### Information shown
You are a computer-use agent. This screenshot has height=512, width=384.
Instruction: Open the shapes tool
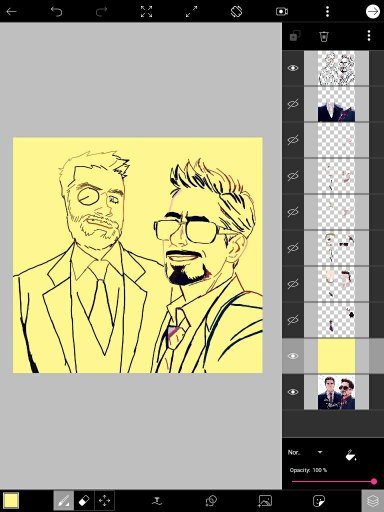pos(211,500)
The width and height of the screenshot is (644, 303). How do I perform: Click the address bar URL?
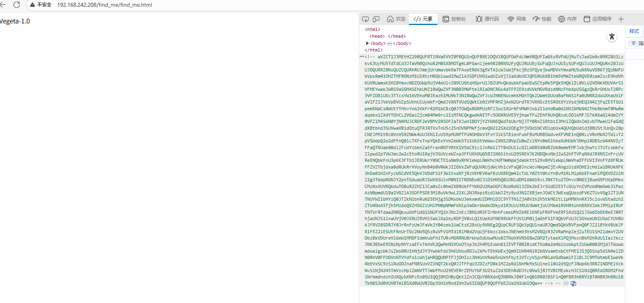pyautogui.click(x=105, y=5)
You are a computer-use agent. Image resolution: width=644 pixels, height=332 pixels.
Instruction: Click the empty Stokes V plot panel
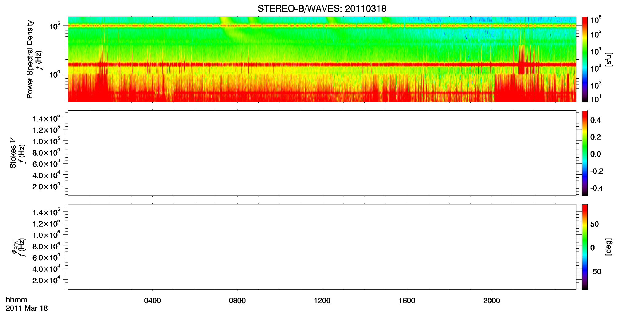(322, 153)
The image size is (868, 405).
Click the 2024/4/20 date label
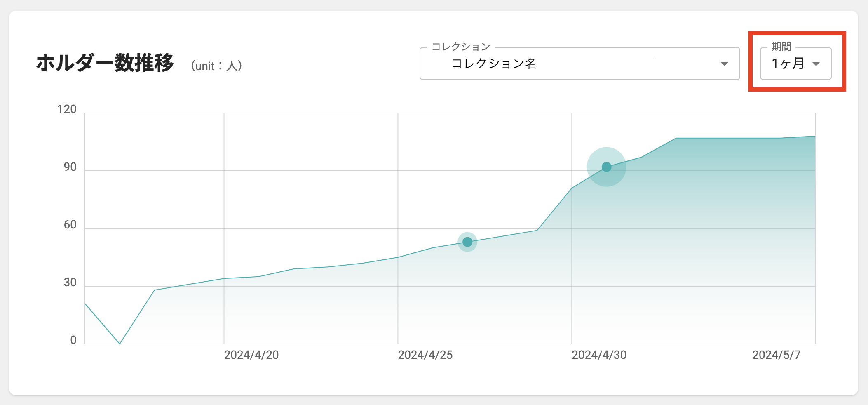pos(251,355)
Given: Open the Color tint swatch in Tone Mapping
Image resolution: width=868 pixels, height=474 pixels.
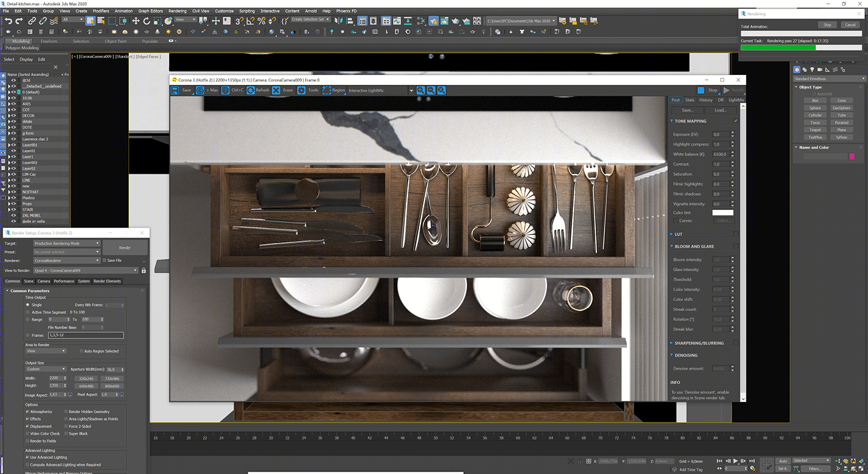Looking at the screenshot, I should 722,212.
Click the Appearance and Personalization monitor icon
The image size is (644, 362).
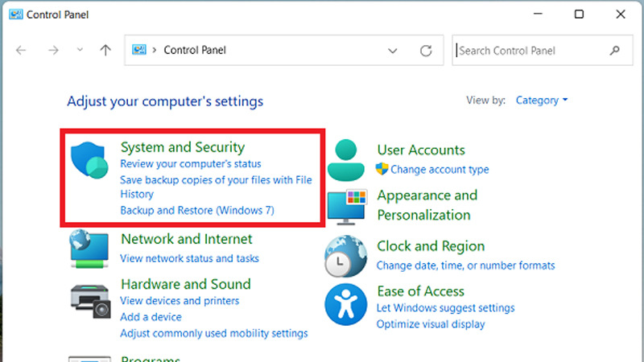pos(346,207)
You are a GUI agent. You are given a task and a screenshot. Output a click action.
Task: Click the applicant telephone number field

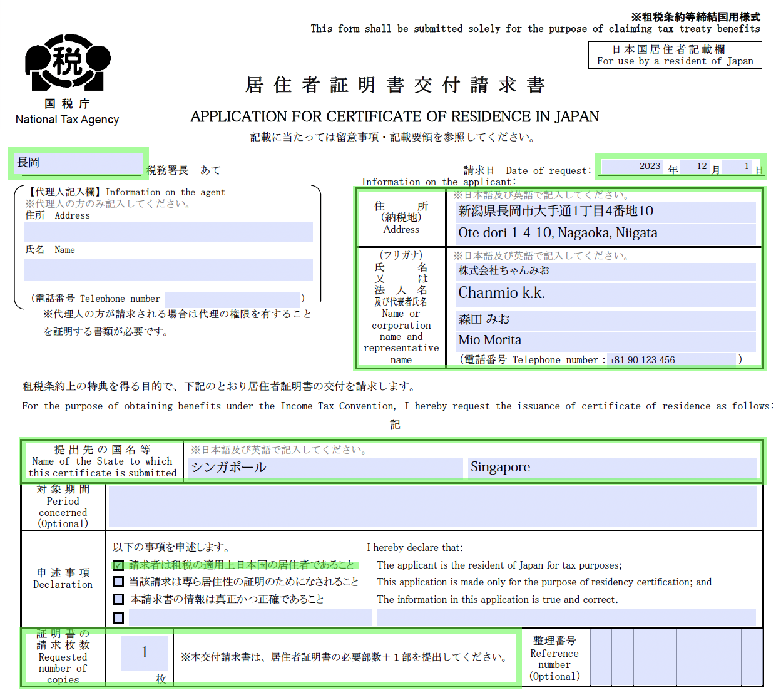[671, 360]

### Assigned task
Your task is to reproduce exactly the lines running from the line that contains "Image resolution: width=868" to the end of the records, pictures excluded.

### Solution
Image resolution: width=868 pixels, height=474 pixels.
Looking at the screenshot, I should 722,212.
Click the Appearance and Personalization monitor icon
The image size is (644, 362).
pos(346,207)
You are a GUI agent. You are given a task and a screenshot. Output a click action.
Task: Click the applicant telephone number field

[671, 360]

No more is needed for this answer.